On another thread someone raised the issue of the Point in Time data. I’m curious, just how accurately does the data here reflect what was available at the time it was initially published? In other words, how accurate are our backtests? Also, is S&P data more historically accurate than Compustat, meaning backtests for S&P 500 businesses are more reliable? Welcome anything that sheds light on this, thanks.
The Compustat database is widely considered to be the best in the industry. They aim to make sure that the historical data accurately reflects publicly available information and they do an incredibly good job doing that.
That said, if there is an error, they will retroactively fix their own database errors. This may be a feature or a bug depending on your needs.
If you rebalance on a Monday and an analyst has recently increased his/her earnings estimate on stock ABC will it be in the data base when you buy your stocks Monday?
Well maybe not as CompuStat has some delay in its database. When there is a delay in the database you buy XYZ instead. By next Monday the revision is in the live database for rebalancing and you may buy it then (one week after the revision). But some investors have that information a week before you do. At least in theory it is possible that the stock price has jumped on the new revision data and you are a week late—compared to some other investors. Well, we wish we could subscribe to one serve and have instant, perfect information but that is not real life, right?

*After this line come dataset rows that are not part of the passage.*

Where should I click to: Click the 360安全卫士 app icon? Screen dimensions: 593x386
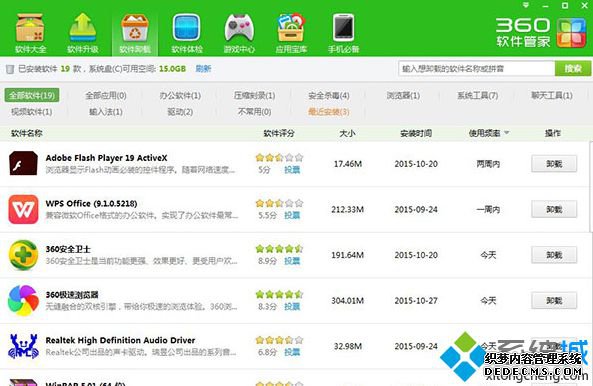(x=23, y=255)
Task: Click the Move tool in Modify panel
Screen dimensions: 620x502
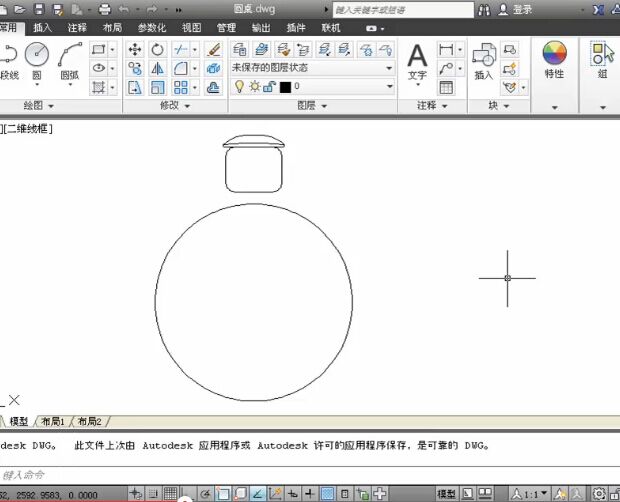Action: pyautogui.click(x=135, y=49)
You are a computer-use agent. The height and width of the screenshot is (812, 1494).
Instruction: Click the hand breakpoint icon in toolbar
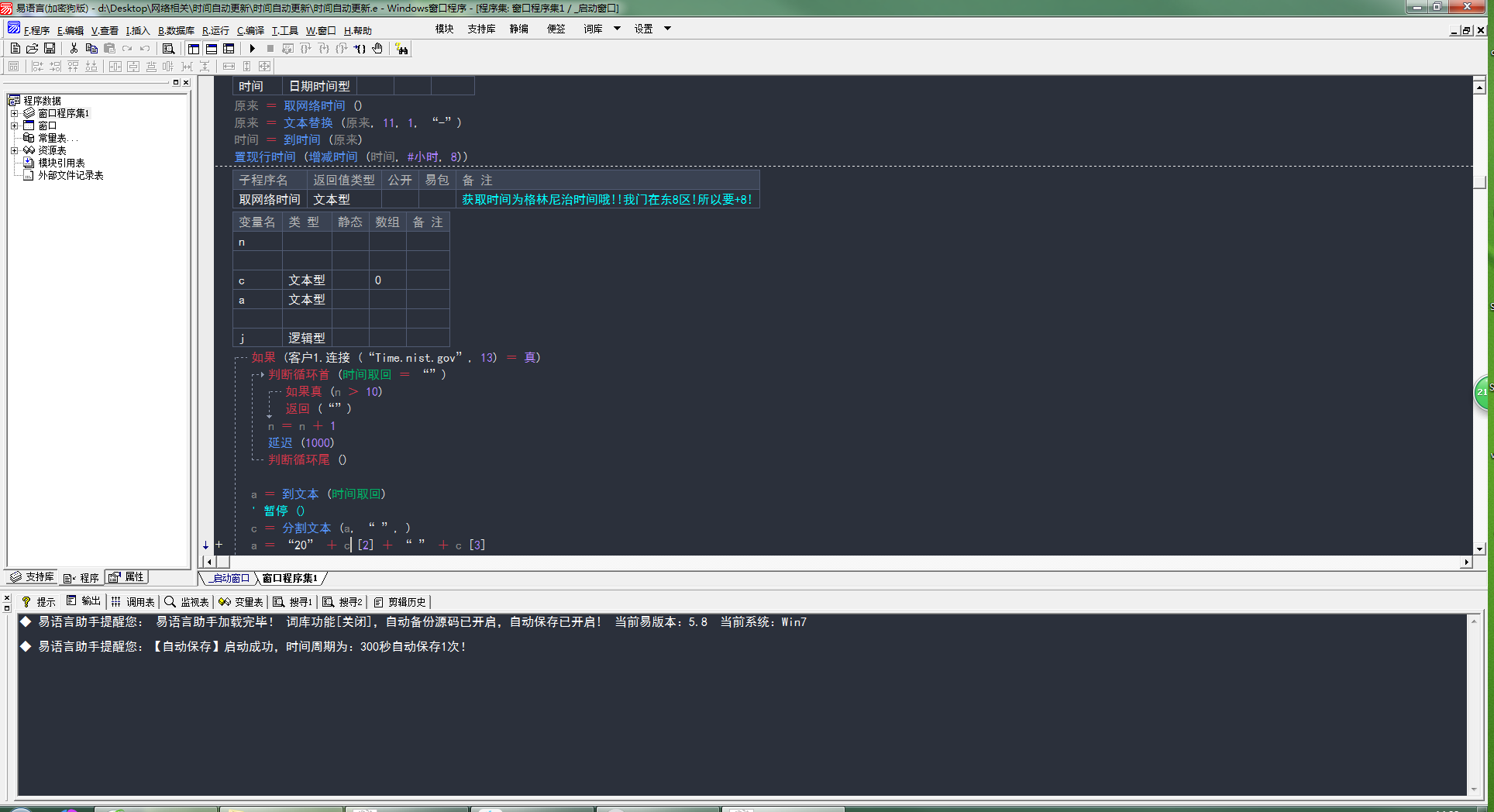[377, 49]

The problem comes when CompuStat later puts the first Monday as the date the revision was available. In this case the sim does not reflect what you would have been able to do if you were running a live port. This could be misleading should we decide to make that sim into a live port with real money. But, to be clear, this would have no effect on ports we are already running that have been shown to work out-of sample: so this has no immediate effect on some of us.
Marco can correct me if I am wrong on this and perhaps update us if this is no longer the case with CompuStat. i would not be surprised if CompuStat now “timestamps” it and it is completely PIT (perhaps with the exception of a few true error corrections). If so, I would like to know so that I can delete this post: It would love to be corrected with new (to me) information on this.
mm123,
So P123 is near perfect now, I think. SnapShots should guarantee this. And a look at a sim of one of my auto ports (over the same periods) that I did this weekend confirms near perfection: In my small sample.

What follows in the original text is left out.